━━ Study material ━━
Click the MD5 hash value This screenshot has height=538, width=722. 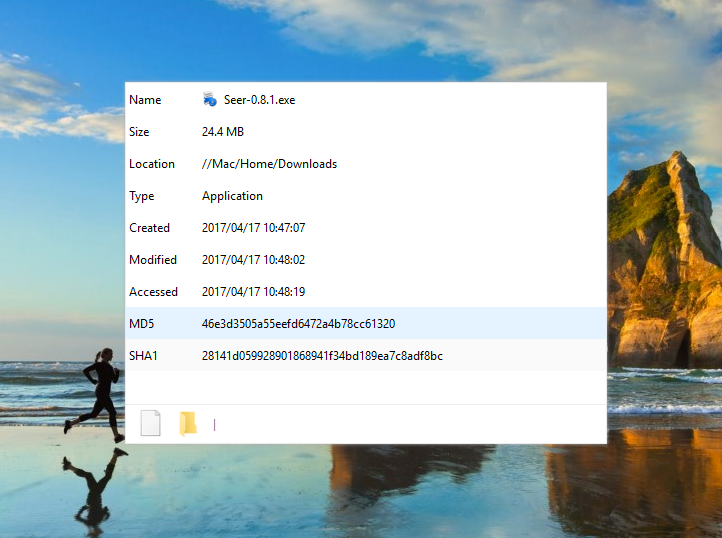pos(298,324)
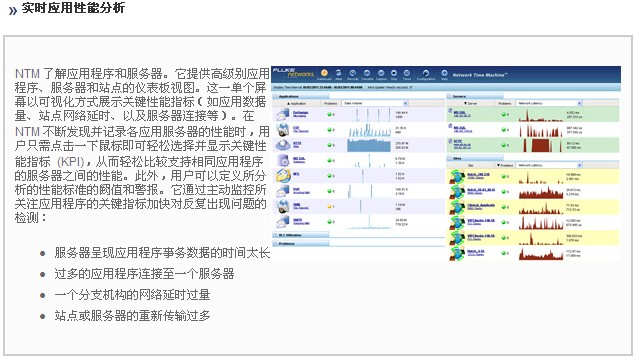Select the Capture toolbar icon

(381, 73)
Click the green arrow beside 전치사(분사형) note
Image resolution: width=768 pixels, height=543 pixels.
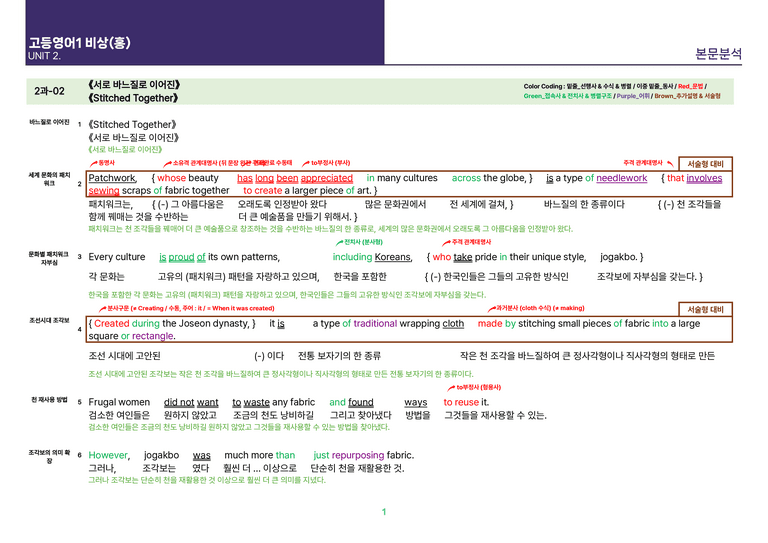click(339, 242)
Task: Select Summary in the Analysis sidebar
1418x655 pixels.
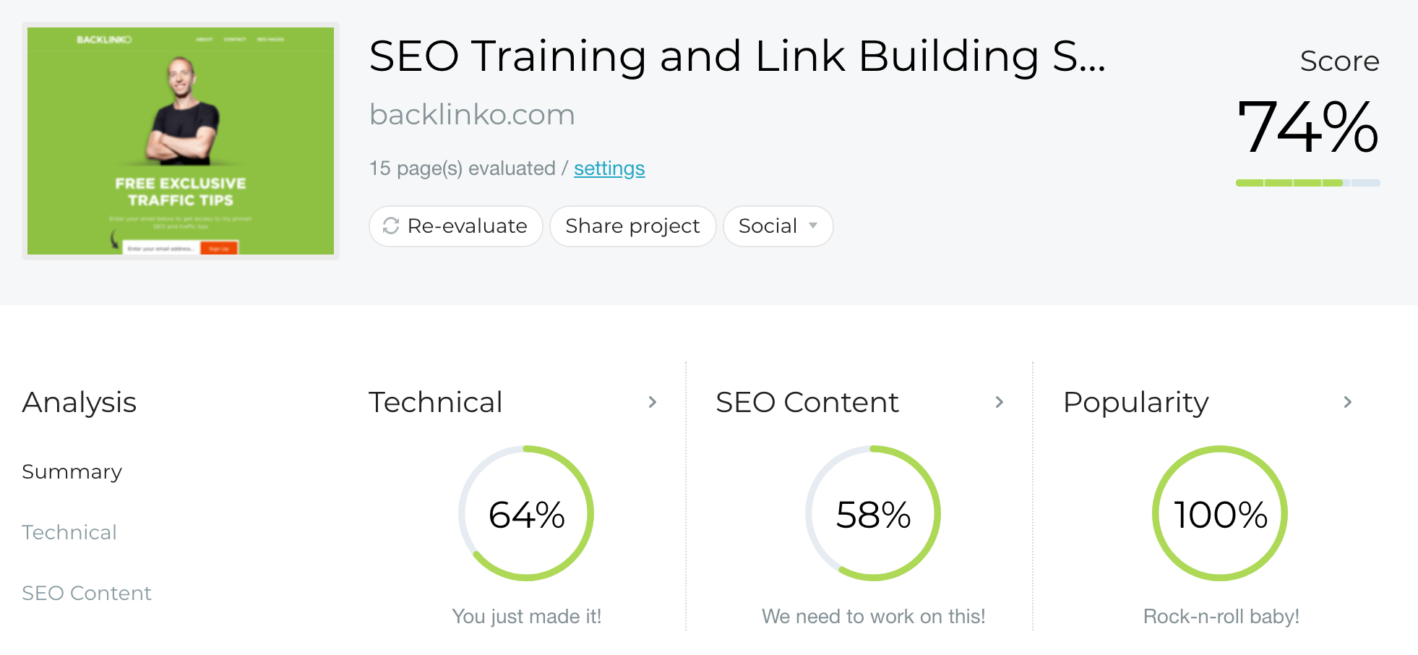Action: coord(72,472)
━━━
━━ Study material ━━
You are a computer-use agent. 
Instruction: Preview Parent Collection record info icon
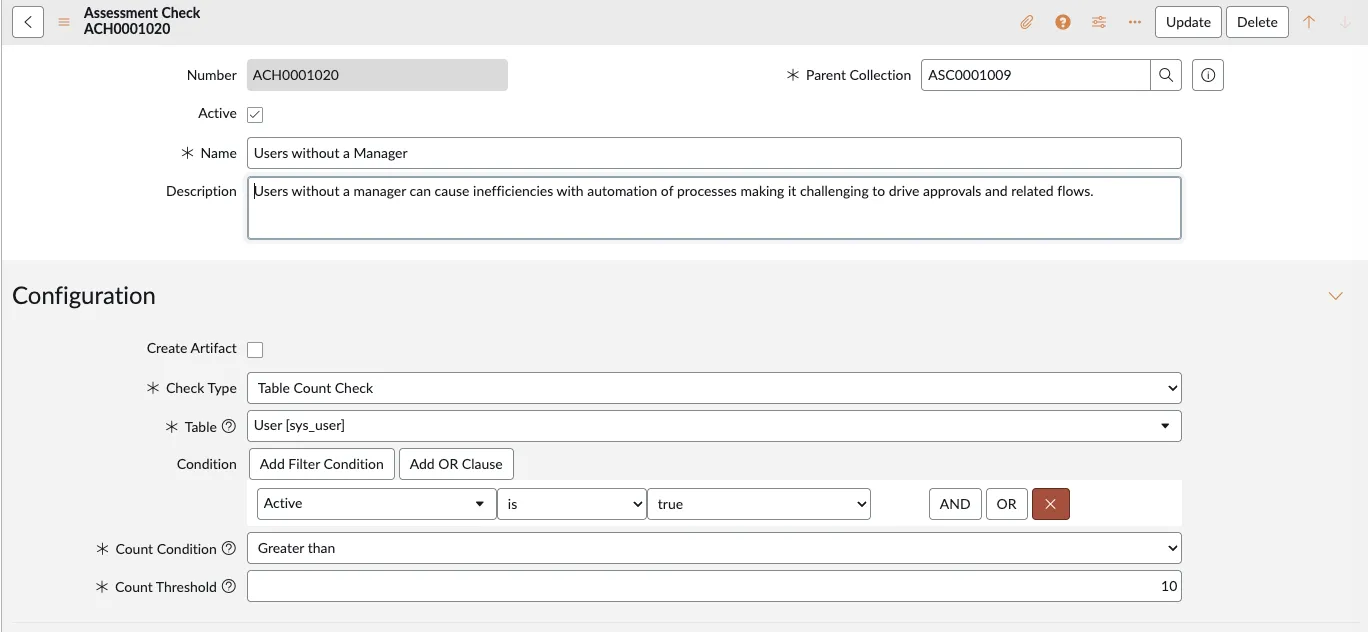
━━━
━━ Study material ━━
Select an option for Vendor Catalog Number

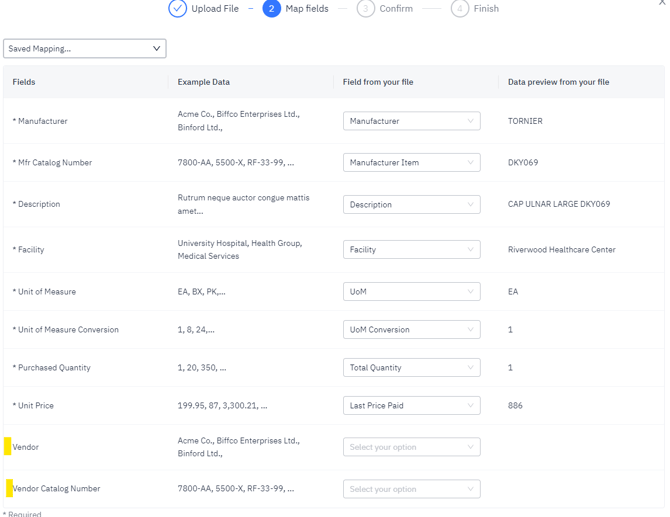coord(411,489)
━━━
Everything starting at the line containing "You are a computer-use agent." and ending at the line containing "Instruction: Preview Parent" in the records above should be repeated exactly, and only that.

**Finished task:**
You are a computer-use agent. 
Instruction: Preview Parent Collection record info icon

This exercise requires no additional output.